◆ Given exercise: Copy the items from the line with "You are a computer-use agent." to the line with "Looking at the screenshot, I should [14, 44].", changing "sidebar" to "side panel" and leaving everything else as it is.

◆ Data entries:
+ + + +
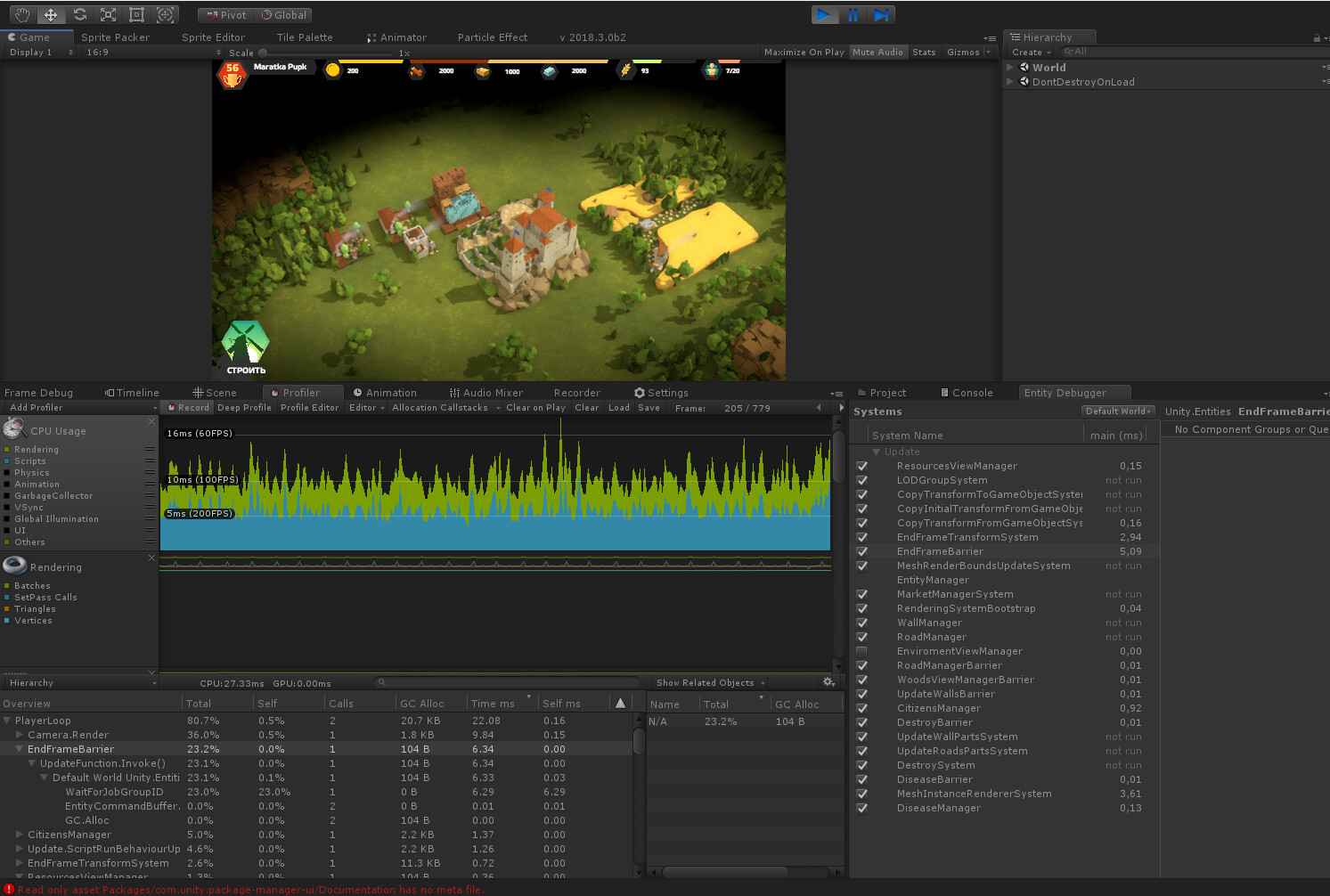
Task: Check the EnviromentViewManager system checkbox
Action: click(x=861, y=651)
+ + + +
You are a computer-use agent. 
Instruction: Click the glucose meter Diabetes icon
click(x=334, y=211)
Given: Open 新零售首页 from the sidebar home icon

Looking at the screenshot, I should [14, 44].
+ + + +
◆ Correct result:
You are a computer-use agent. 
Instruction: Click the glucose meter Diabetes icon
click(x=334, y=211)
Given: Open 新零售首页 from the side panel home icon

Looking at the screenshot, I should [14, 44].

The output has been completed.